Exon Detection in cDNA with PCR Experiments 




Under construction 




This software implements the first step of the ExonPCR protocol for finding the approximate locations 
of exon boundaries in a cDNA using results from multiple PCR experiments described in Xu G.. Sze S - 
K. Liu C -P.. Pevzner P A. and Arnheim N. (199$) Gene hunting without sequencing genomic clones: 
finding exon boundaries in cDNAs. Genomics. 47. 171-179 . Primers are designed from the cDNA 
sequence and used to amplify genomic DNA. Each pair of primers serves as a query asking the question 
whether, in genomic DNA, there exists an intron(s) between the primer sequences. The answer to this 
query is provided by comparison of the length of PCR products in cDNA and genomic DNA. We 
recognize three answers to this query. A pair of primers located within the same exon will produce the 
same-sized PCR product with both templates (+ result). If the PCR product using genomic DNA is 
longer than expected from the cDNA sequence or is missing altogether, the region is interrupted by an 
intron(s) in genomic DNA (- result). Results the status of which cannot be defined as either + or - due to 
experimental uncertainties are called ? results. 

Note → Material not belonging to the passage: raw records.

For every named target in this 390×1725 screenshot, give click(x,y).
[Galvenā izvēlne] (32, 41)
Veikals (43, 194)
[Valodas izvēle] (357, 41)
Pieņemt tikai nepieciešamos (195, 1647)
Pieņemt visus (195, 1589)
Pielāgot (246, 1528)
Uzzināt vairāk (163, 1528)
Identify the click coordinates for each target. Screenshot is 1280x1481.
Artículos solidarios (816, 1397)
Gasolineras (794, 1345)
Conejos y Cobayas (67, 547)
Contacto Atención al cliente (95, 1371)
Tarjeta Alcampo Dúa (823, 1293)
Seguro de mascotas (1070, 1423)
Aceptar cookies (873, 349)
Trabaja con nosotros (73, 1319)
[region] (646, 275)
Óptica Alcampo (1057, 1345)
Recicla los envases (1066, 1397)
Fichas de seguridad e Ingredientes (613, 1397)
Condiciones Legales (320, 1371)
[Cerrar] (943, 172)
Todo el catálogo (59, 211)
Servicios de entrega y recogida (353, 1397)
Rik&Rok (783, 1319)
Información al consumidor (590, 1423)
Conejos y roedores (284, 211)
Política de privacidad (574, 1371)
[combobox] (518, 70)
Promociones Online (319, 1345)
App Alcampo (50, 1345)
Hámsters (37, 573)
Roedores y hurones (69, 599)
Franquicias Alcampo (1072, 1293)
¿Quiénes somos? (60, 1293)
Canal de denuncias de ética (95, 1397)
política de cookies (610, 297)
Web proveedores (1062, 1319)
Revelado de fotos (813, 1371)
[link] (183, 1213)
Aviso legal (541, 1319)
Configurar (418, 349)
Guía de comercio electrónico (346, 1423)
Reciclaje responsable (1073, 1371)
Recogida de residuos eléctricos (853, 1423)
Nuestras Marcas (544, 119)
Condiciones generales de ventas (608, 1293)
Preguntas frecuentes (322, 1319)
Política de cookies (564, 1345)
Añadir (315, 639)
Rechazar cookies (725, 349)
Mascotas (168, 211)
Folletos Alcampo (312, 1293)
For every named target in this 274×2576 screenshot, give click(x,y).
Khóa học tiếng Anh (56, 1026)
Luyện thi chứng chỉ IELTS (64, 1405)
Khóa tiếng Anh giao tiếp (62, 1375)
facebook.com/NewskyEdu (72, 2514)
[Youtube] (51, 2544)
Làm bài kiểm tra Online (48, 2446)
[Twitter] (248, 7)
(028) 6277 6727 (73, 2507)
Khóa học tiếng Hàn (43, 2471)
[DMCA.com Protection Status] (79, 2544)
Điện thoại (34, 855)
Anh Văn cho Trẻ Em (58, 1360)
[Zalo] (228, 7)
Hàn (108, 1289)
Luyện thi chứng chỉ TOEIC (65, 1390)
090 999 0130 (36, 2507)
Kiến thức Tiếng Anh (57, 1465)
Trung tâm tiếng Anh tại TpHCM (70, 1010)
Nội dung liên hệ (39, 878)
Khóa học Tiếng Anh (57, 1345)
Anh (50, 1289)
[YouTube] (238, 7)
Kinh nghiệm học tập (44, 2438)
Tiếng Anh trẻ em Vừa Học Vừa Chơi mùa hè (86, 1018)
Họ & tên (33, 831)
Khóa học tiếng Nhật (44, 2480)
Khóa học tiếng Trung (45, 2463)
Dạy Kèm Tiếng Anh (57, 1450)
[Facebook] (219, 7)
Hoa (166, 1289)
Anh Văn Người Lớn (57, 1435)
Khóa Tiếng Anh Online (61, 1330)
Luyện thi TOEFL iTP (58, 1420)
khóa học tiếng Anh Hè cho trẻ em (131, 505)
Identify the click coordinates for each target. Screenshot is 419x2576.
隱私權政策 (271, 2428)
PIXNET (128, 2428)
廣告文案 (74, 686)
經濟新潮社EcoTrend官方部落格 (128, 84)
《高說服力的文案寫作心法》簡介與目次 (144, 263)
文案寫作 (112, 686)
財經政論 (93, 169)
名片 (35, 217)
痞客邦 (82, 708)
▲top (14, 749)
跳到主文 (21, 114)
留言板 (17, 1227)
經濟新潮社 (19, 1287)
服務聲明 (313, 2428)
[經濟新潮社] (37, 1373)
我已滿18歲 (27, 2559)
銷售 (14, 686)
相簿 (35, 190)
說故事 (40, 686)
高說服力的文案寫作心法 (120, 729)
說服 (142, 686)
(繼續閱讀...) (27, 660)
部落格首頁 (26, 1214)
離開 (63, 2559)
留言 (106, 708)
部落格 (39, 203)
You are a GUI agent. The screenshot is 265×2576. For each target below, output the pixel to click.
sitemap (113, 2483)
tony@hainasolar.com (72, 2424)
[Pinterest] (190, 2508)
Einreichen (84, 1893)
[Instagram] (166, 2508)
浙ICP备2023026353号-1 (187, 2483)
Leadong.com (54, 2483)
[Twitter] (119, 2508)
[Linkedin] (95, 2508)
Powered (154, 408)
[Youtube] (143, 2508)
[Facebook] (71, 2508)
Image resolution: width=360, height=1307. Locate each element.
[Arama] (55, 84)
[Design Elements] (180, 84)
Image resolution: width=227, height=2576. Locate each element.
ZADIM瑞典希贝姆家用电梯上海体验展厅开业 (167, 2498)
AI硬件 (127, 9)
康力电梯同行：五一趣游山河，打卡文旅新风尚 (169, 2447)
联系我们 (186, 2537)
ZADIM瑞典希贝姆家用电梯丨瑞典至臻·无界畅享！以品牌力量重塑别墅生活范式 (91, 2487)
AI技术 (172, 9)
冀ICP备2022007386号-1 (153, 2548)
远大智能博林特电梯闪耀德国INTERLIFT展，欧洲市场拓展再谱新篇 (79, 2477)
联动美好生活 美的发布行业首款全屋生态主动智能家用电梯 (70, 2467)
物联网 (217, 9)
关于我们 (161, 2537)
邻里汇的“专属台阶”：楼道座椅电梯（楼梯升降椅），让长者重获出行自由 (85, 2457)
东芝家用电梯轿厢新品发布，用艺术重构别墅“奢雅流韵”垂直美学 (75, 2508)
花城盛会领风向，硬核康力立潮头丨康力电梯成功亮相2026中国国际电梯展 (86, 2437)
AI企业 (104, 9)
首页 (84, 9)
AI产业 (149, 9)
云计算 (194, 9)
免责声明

A carefully devised strategy that minimizes the total number of PCR primers that are used (to reduce 
cost) and at the same time minimizes the total number of required rounds of PCR experiments (to reduce 
time) would be of great value. The goals of minimizing both the total number of primers and the number 
of rounds conflict with each other. A minimum number of primer pairs is achieved in a sequential 
dichotomy protocol in which only one primer pair is designed in every round based on the results of 
earlier rounds of experiments. This strategy is unrealistic since it leads to an excessive number of 
rounds. An alternative single-round protocol designs all possible primer pairs in a single round thus 
leading to an excessively large number of primers. Since these criteria are conflicting, we search for a 
tradeoff between the dichotomy strategy and the single round strategy. The goal is not to determine exon 
boundaries exactly, but to find the approximate locations of exon boundaries to within a small resolution 
(say 30 to 100 bp). The second step of the ExonPCR protocol then uses ligati on-mediated PCR to 
determine the exon boundaries with the help of limited DNA sequencing (not implemented in this 
software). 

Input to each round includes the cDNA sequence, primers used in previous rounds and experimental 
results. The software designs primers for the new round. 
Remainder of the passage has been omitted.